## SOURCE PASSAGE
There are of course other flaws to Fallout 4 too, not just the repetition. There are precious few interesting characters, you interact with the world near exclusively by shooting people and the main story is the ramblings of a clown in an open air museum of post-apocalyptic clichés. It’s a testament to the quality of the game as a whole that these flaws don’t harpoon it much sooner and more fatally than they do.

So is there a way for reviews to see this kind of problem coming? On the face of it, not really, not if the places producing reviews want to pick up those extra website hits for getting their review out the very second the embargo lifts. If a game has a problem that only manifests itself a very long way in a reviewer can’t be expected to hit it unless they are playing the game constantly, and if they are, and if that’s not how they’d typically play the game, then they might chalk up being bored as a natural side effect of their circumstances. Bingeing on a game to get to the end so you can file your copy on time isn’t the same as bingeing on a game because you want to, and it’s certainly not the same as playing the game in sensible amounts over a longer period of time like one of those normal people you hear about on TV.

Some sites have tried to change their approach. For example Kotaku has made an effort by dropping the conventional numerical scores on reviews and moving towards a system of embedding writers with a game over a longer period. This kind of approach is common in the wider sphere of games criticism too, where writers will approach games not because they are new and require an immediate numerical score but because they just want to write about them. This is great longer term but for the ordinary gamer waiting for the game to launch, tormented by multimillion dollar advertising campaigns and carefully nurtured peer-pressure, it’s no help.

Could games companies help? Well they could, but would it be worth their while? Giving out review copies far enough ahead of release that the reviewers can actually play the game into the ground in their own time is great in theory. In practice you might get your code leaked and then congratulations, your game is available to pirate before it’s available to buy. Or you might, like so many game developers these days, be struggling to hit your own deadline, so instead of having a game ready to go two weeks or so before launch day you’re working crunch hours just to get it out the door on time and you’ll be working them for another month on necessary patches. Plus you need to be spectacularly confident in your product to gamble that it’ll benefit more from extra critical attention rather than from less. Or maybe, just maybe, they could dial down the hard sell a bit and divert the money to the development budget. Better game, less hype, fat chance.

The smart thing to do, as a customer, is to wait, if you’re really not sure. In this era of Youtube Let’s Plays and wall to wall gobshites on social media it’s practically impossible for the true quality of a videogame to remain unknown for more than a couple of months. Plus if it does turn out the game you were looking at is a secret stinker at least you get your laugh for free.

## PROBLEM STATEMENT
Return the part of the game reviews passage above verbatim, beginning at the words "The smart thing" and stopping after the words "laugh for free.".

## PROVIDED DATA
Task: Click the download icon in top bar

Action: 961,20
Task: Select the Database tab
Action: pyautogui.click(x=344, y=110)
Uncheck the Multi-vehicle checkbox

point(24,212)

* * *

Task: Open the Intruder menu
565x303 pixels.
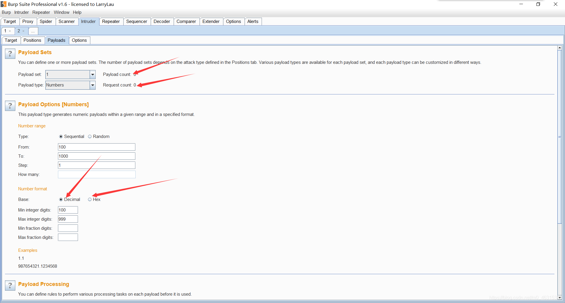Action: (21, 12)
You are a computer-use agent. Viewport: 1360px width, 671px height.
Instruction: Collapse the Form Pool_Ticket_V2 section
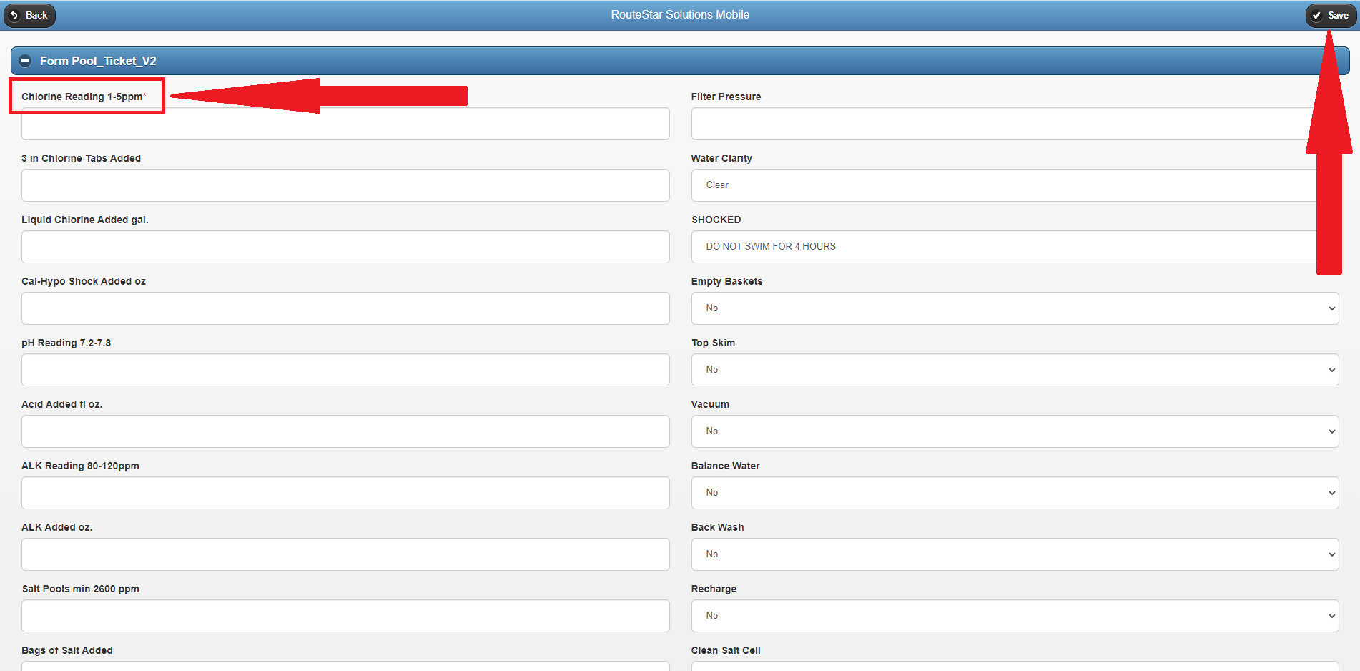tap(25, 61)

==

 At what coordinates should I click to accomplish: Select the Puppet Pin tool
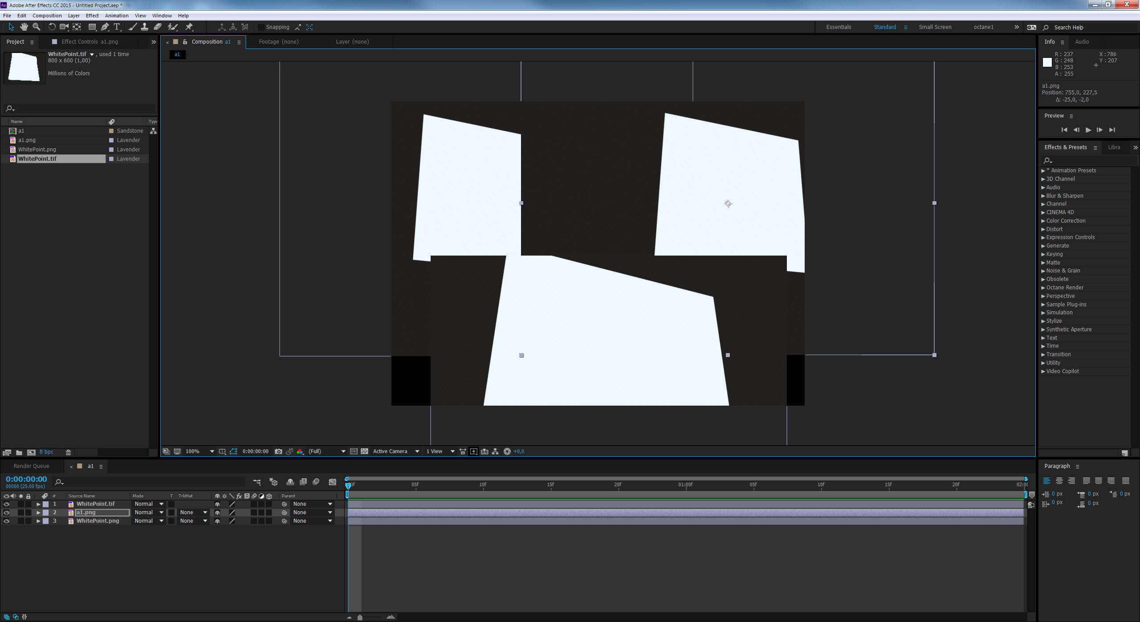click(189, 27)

## SOLVED PROBLEM
The smart thing to do, as a customer, is to wait, if you’re really not sure. In this era of Youtube Let’s Plays and wall to wall gobshites on social media it’s practically impossible for the true quality of a videogame to remain unknown for more than a couple of months. Plus if it does turn out the game you were looking at is a secret stinker at least you get your laugh for free.